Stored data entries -
==================================================

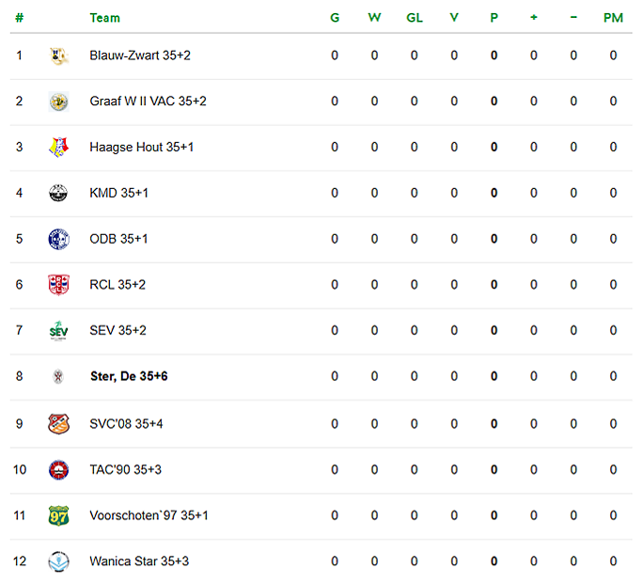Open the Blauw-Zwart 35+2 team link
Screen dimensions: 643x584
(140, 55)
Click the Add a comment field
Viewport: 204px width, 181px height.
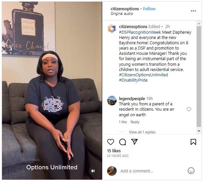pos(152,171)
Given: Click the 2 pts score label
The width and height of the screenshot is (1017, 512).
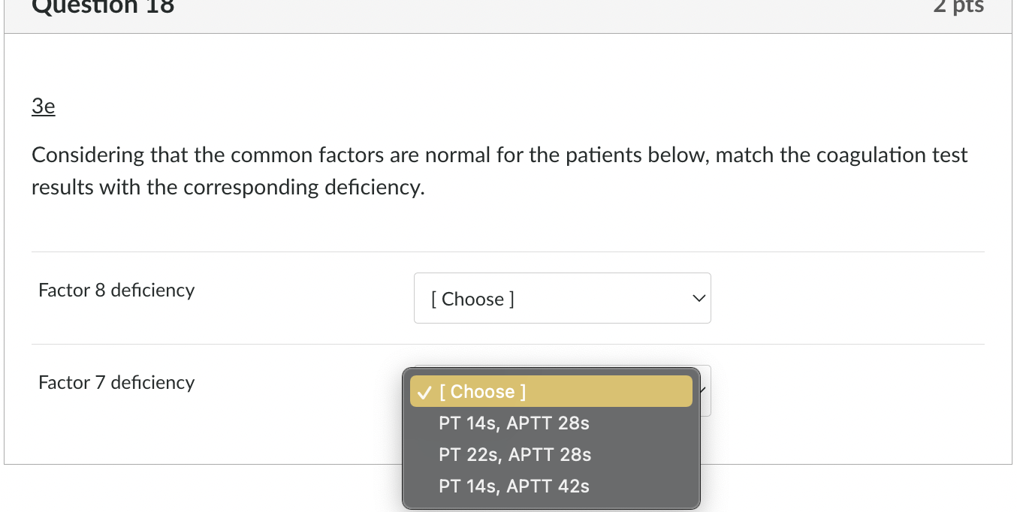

==================================================

Exercise objective - What is needed is an exact transcription of the lines from the one holding "Click the Add a comment field" to the end of the data, with every picture left out.

Task output -
Click the Add a comment field
Viewport: 204px width, 181px height.
pos(152,171)
Given: Click the 2 pts score label
The width and height of the screenshot is (1017, 512).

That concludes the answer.